# [TASK LIST]
[1] Decide whether each statement agrees with the post on symbols, answering yes or no and quoting the words of the post that settle it: (a) The Daf is described as one page in the Talmud that tens of thousands of people study each day. (b) The author explains the connection to the Talmud text in the opening paragraph of the post. (c) Wearing formal clothes to work is given as an example of an action that can be a symbol.
[2] Copy the part of the post on symbols that opens with the words "What is the" and closes with "clothes to work.", substituting "casual" for "formal".
[3] Carry the post on symbols forward, writing the next part after its final sentence.

# [EXCERPTED TEXT]
....

A thought inspired by Friday’s Daf (page) in the Talmud, Nazir 60

The role of symbols.

This post presents a philosophical idea inspired by the text of today’s Daf. The Daf is one page in the Talmud that tens of thousands of people study each day. I explain the connection to the text in a comment below. My purpose is to show that there are underlying philosophical assumptions in the Talmud that can have great significance for anybody today trying to understand our complex reality.

What is the role of symbols in our thinking? Symbols can be letters on a page or sounds in the air. They can also be actions, such as interrupting someone or wearing formal clothes to work.

....

# [GIVEN INFORMATION]

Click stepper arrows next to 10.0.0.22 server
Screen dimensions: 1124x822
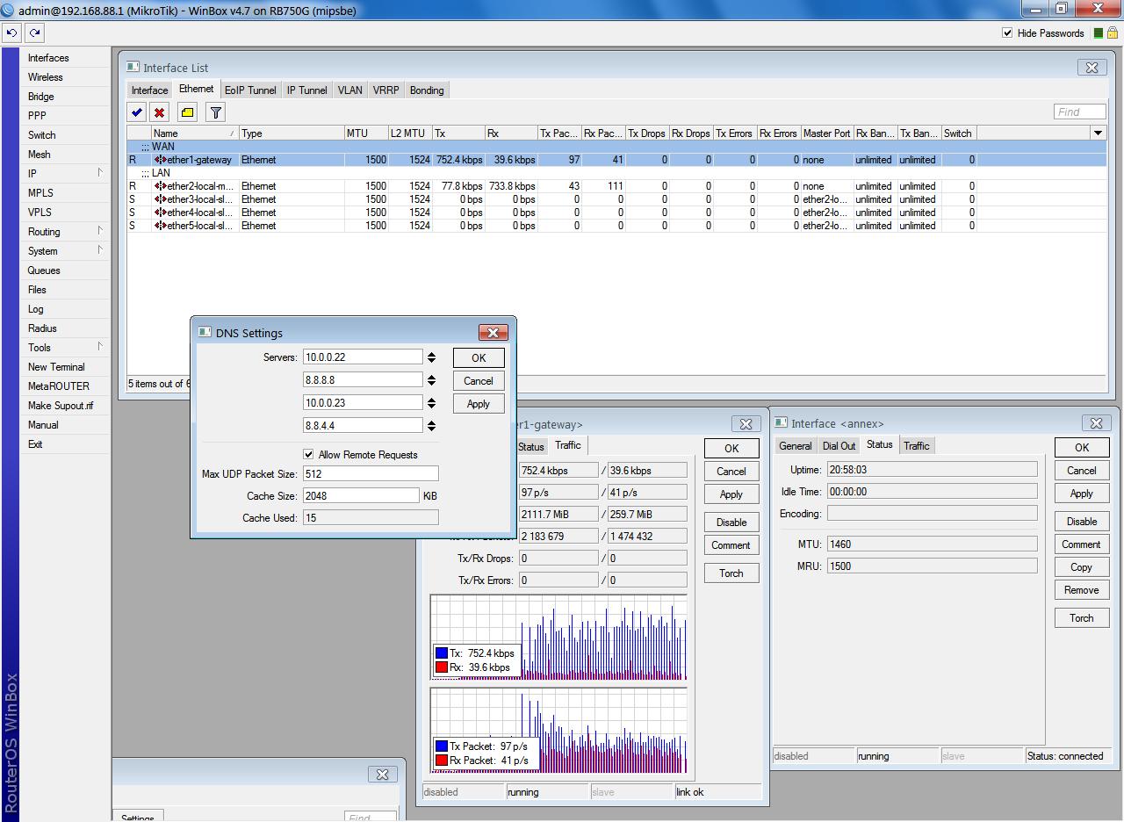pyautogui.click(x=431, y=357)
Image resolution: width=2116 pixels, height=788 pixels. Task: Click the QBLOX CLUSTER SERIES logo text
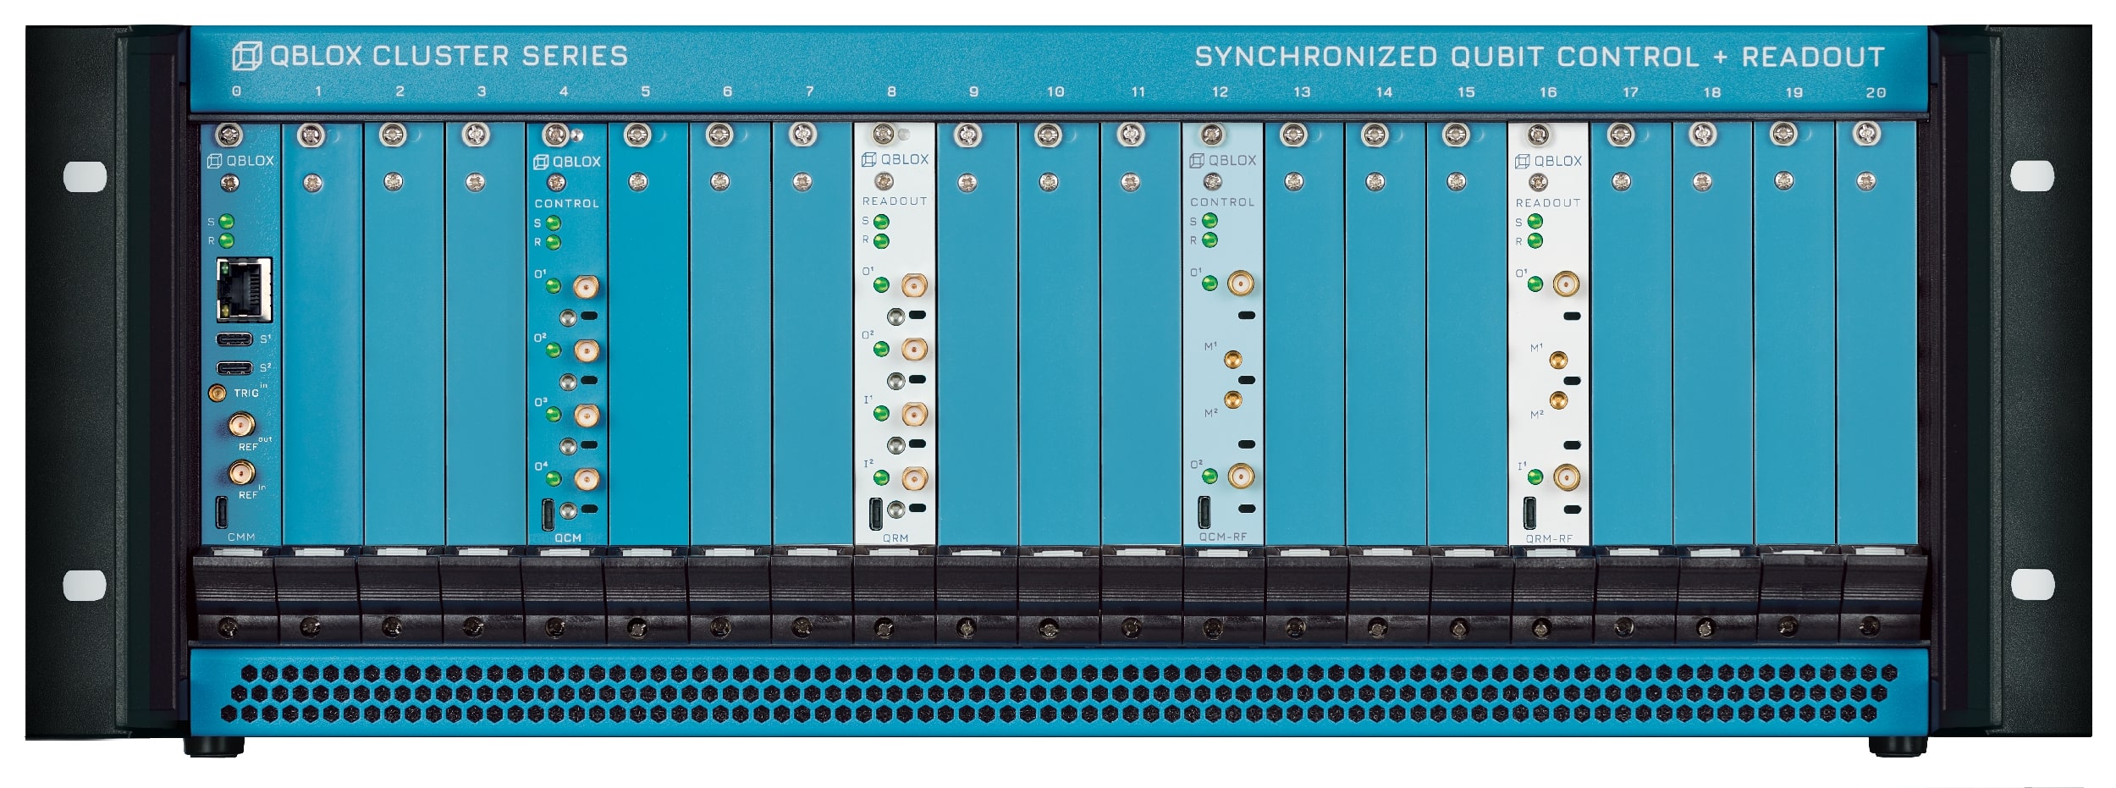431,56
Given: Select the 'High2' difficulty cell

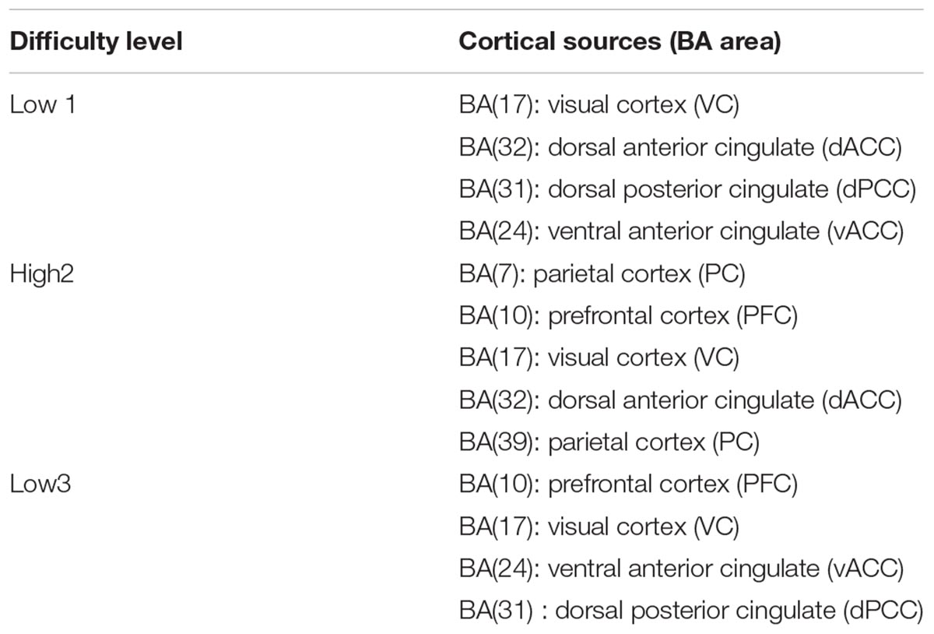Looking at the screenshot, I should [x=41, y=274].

....

# [RESULTS FOR THE EXERCISE]
[1]
(a) Yes: "The Daf is one page in the Talmud that tens of thousands of people study each day."
(b) No: "I explain the connection to the text in a comment below."
(c) Yes: "They can also be actions, such as interrupting someone or wearing formal clothes to work."

[2]
What is the role of symbols in our thinking? Symbols can be letters on a page or sounds in the air. They can also be actions, such as interrupting someone or wearing casual clothes to work.

[3]
We seek to use logic to create and infer new insights. Symbolic logic, like algebra, combines multiple statements where the same symbol will appear more than once. In order to use logic, it must be possible to substitute one appearance of a symbol with another appearance of the same symbol elsewhere. The following inference, ‘Socrates is a man, all men are mortal, therefore Socrates is mortal,’ becomes hopelessly wrong if the words ‘Socrates,’ ‘man/men,’ and ‘mortal’ are not replaceable. If what I really mean is, ‘Socrates is a type-A-man, all type-B-men are mortal, therefore Socrates is mortal,’ the logic fails. The same is true for all mathematics or linguistic reasoning.

Reasoning takes multiple assertions and generates what we see as novel insights. The ability to substitute the symbol in one context for the same symbol in another context is the key to the value of our insights.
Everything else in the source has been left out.